--- PETUNJUK ---
1/ Menurut teks tentang Jalan TB Simatupang, mengapa kawasan itu jadi menarik bagi pengembang properti? Jawab dalam satu sampai tiga kalimat.
2/ Teruskan teks tentang Jalan TB Simatupang mulai dari kalimat terakhirnya.

--- KUTIPAN TEKS ---
· · · · ·

Makanya, jika kita berkunjung ke kampung-kampung di sekitar Simatupang, mudah dijumpai lingkungan yang masih asri. Banyak rumah mungil dengan halaman hijau yang cukup luas.
Konsep itu sebetulnya masih dijaga di dalam dokumen RTRW Jakarta 2010-2030. Pada pasal 150, Pemprov Jakarta berencana memelihara kawasan permukiman dengan KDB rendah dan pengendalian pembangunan perumahan di utara lingkar luar terutama di Cilandak, Pasar Minggu, dan Jagakarsa.
Lalu di sebelah selatannya direncanakan tetap dipertahankan sebagai kawasan berintensitas rendah, pengembangan sumur resapan, lubang biopori, dan ruang terbuka hijau.
Namun, bukannya dijaga sesuai rencananya, Jalan TB Simatupang malah didorong untuk menjadi pusat bisnis alias central business district (CBD) baru Jakarta sejak awal 2000an.
Katadata menemukan beberapa berita di media massa pada 12 sampai 17 tahun lalu yang menyebutkan Jalan TB Simatupang sebagai distrik bisnis baru. Persoalannya, hingga saat ini kawasan Simatupang tidak dibangun dengan pemetaan terkoneksi yang menunjang fungsi kawasan CBD.
Anyway, nggak lama setelah berhasil melewati macet perempatan Cilandak KKO...
Kami kena macet lagi dari jalur masuk Gerbang Tol Ampera 2 sampai depan Cibis Park.
Jalanan dikepung keluar-masuk gedung perkantoran dan limpahan kendaraan dari pintu tol di depan Fatmawati City Center.
Bagaimana TB Simatupang Berubah Menjadi CBD?
Pembangunan yang tidak mengindahkan RTRW telah mengubah kawasan yang seharusnya daerah resapan menjadi salah satu ruas jalan tersibuk di Jakarta Selatan.
Setidaknya ada sepuluh gedung perkantoran di titik kemacetan yang kami lewati. Banyaknya jumlah gedung yang menjulang di kawasan ini, semakin menguatkan citra Simatupang sebagai salah satu CBD di Jakarta.
Pembangunan jalan tol JORR S yang rampung pada 1995 memang membuat wilayah ini menarik di mata pengembang properti. Apalagi, ruas jalan itu terhubung dengan kawasan Pondok Indah.
Gedung-gedung perkantoran mulai dibangun. Komplek perkantoran Arkadia dibangun pada 1995. Anak usaha Pertamina, Elnusa, juga selesai membangun Graha Elnusa, gedung kantor dengan 17 lantai pada 1998.
Krisis ekonomi 1997-1998 menghentikan pembangunan. Memasuki dekade 2010-an, pembangunan gedung-gedung tinggi kembali masif dilakukan. Sejumlah pengembang mulai melabeli kawasan Simatupang sebagai CBD yang baru, melengkapi kawasan Sudirman, Thamrin, dan Mega Kuningan.

· · · · ·

--- CUPLIKAN DATA ---
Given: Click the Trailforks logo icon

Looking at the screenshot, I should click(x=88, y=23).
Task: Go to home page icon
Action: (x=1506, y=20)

· · · · ·

--- JAWABAN TUGAS ---
1/ Kawasan itu jadi menarik bagi pengembang properti karena jalan tol JORR S rampung pada 1995. Selain itu, ruas jalan tersebut terhubung dengan kawasan Pondok Indah.

2/
Kumpulan pemberitaan yang melabeli TB Simatupang sebagai pusat bisnis baru - Katadata
Kumpulan pemberitaan yang melabeli TB Simatupang sebagai pusat bisnis baru - Katadata
Lembaga konsultan properti Colliers menyebutkan terjadi peningkatan suplai perkantoran yang drastis di Simatupang mulai 2010. Mengutip laporan pada 2015, Colliers mencatat ada kenaikan suplai, dari sekitar 300.000 m2 pada 2010 menjadi 793.343 m2 pada 2015.
“TB Simatupang memperkuat posisinya sebagai daerah komersial sekunder setelah CBD (Sudirman dan Mega Kuningan),” kata Associate Director Research Colliers Indonesia Ferry Salanto dalam laporan tersebut.
Masalahnya, pembangunan gedung perkantoran yang masif di TB Simatupang tidak sesuai dengan rencana tata kota. Gedung-gedung komersial itu tidak didukung infrastruktur jalan pendukung yang memadai. Tak heran jika kawasan ini terasa “kurang matang” sebagai pusat ekonomi-bisnis.
Ahli tata kota Universitas Trisakti Yayat Supriatna menjelaskan, RTRW Jakarta tidak memiliki kekuatan mengikat dalam pemberian izin. Kekuatan mengikat ini baru ada setelah Jakarta memiliki Rencana Detail Tata Ruang (RDTR) pada 2022.
Akibatnya, pemilik tanah merasa bebas membangun tanpa memikirkan zonasi. “Gue punya tanah, masa nggak diizinkan, padahal lokasinya bagus,” kata Yayat menirukan pemikiran pengembang properti saat itu.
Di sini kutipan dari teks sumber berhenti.